Could you filter the records below and keep only the lines with the word "Reviews"?

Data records
_ _ _ _

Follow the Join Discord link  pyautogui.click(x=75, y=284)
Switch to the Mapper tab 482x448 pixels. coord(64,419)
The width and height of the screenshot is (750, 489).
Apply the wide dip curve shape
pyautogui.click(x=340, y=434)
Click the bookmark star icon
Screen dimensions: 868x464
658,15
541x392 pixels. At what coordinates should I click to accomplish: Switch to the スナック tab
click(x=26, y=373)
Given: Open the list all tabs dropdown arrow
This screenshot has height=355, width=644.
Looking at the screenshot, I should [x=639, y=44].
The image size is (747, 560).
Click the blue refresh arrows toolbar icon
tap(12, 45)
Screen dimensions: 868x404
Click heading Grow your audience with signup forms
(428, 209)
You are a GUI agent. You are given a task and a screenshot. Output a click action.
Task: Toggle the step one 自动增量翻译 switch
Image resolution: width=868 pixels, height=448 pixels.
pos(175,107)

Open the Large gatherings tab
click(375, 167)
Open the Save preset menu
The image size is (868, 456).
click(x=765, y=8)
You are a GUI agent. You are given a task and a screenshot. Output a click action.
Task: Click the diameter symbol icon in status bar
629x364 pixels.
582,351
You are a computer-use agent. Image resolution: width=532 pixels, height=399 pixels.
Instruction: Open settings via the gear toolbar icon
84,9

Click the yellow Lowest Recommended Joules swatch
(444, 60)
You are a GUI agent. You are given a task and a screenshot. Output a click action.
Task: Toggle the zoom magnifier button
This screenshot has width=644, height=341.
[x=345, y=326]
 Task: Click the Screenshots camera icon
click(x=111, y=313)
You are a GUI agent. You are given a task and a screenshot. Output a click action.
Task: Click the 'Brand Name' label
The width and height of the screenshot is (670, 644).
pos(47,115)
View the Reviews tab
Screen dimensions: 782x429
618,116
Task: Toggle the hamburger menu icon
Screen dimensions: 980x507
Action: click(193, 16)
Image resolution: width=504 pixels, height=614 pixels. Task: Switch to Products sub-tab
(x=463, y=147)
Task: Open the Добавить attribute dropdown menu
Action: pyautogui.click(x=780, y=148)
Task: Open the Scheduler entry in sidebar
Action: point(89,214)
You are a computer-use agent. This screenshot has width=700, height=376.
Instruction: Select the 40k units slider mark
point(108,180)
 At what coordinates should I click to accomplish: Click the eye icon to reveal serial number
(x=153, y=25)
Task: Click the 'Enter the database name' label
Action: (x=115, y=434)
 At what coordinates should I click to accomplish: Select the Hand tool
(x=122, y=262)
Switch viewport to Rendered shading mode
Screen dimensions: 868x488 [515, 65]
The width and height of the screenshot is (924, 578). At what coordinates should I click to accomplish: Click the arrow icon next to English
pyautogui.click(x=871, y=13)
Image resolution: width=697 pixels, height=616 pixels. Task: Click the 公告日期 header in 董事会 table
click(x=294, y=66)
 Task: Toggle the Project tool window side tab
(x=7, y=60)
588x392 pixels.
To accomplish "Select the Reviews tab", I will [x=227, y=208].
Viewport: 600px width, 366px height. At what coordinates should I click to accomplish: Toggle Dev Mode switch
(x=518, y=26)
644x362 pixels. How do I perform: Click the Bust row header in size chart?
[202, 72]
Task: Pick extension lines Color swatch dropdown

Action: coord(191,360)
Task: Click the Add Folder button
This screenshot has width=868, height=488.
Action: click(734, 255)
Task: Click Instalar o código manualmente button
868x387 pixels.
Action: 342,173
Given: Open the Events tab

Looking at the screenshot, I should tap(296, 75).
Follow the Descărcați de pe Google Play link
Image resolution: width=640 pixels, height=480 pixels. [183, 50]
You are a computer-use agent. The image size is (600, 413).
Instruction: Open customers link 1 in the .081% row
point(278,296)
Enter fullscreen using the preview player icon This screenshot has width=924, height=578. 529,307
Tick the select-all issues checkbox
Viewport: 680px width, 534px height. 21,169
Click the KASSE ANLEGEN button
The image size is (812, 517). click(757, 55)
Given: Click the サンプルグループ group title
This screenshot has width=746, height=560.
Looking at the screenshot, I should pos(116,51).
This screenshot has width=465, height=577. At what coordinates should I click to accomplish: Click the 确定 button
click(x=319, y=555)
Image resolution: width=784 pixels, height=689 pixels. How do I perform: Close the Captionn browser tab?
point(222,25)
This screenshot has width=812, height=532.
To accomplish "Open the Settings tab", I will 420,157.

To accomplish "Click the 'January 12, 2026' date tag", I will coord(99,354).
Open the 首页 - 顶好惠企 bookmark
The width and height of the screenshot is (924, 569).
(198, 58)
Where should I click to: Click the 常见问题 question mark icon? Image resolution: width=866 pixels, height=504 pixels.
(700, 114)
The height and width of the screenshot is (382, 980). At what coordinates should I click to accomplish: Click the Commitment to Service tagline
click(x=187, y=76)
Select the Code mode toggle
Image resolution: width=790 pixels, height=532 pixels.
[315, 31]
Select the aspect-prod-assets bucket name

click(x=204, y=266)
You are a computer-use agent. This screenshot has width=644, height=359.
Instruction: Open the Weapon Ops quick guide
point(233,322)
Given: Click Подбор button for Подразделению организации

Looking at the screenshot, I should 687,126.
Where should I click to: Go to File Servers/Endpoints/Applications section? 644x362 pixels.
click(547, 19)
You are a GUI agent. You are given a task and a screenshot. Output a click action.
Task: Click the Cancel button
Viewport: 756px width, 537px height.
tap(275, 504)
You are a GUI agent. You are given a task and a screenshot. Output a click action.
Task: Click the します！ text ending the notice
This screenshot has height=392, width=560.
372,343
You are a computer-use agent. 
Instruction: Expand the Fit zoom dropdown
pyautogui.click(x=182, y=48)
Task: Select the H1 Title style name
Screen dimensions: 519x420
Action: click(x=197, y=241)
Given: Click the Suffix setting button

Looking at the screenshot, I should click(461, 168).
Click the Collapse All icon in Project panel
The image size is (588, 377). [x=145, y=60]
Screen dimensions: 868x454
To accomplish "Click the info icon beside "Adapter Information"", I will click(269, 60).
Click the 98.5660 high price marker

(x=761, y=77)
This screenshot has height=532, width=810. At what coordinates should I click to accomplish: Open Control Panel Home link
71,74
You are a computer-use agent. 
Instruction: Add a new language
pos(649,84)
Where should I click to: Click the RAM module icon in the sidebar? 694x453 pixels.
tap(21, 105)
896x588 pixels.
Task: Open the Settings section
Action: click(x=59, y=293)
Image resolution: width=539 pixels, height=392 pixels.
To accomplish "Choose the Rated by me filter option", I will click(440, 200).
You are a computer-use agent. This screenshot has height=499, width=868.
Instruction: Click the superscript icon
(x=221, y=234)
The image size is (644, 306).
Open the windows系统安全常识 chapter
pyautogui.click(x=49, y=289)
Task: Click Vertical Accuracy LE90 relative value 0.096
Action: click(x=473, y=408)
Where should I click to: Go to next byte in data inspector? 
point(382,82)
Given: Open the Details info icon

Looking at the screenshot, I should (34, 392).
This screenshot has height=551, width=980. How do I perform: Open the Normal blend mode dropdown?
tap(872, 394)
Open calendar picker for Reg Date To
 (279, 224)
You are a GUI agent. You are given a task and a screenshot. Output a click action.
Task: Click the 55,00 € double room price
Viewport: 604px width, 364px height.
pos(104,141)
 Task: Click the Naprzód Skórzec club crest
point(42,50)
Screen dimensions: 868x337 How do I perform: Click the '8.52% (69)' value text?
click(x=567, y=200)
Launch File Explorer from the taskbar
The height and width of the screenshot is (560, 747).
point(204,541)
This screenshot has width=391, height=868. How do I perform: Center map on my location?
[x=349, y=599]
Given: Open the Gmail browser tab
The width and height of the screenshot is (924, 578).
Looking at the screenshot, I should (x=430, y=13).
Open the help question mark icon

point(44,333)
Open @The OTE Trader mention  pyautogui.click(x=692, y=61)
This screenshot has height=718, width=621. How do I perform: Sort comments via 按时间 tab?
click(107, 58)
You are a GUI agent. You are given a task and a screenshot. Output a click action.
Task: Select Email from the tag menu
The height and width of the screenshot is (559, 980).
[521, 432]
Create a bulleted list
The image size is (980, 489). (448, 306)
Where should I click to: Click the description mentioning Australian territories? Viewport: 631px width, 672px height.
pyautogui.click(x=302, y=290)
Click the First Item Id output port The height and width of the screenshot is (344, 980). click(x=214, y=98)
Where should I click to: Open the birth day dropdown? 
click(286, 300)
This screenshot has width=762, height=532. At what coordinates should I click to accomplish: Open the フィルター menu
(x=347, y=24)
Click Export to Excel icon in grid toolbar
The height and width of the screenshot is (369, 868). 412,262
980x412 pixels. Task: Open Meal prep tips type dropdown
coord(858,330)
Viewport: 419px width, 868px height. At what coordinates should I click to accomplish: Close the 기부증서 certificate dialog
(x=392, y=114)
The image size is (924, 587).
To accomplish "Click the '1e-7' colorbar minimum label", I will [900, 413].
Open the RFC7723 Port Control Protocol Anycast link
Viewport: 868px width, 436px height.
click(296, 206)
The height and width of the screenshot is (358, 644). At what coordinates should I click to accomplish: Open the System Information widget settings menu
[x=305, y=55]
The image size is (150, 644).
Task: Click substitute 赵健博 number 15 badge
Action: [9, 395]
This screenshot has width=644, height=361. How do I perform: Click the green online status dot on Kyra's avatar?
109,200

_ _ _ _

Response for this exercise ->
View the Reviews tab
To accomplish "Select the Reviews tab", I will [x=227, y=208].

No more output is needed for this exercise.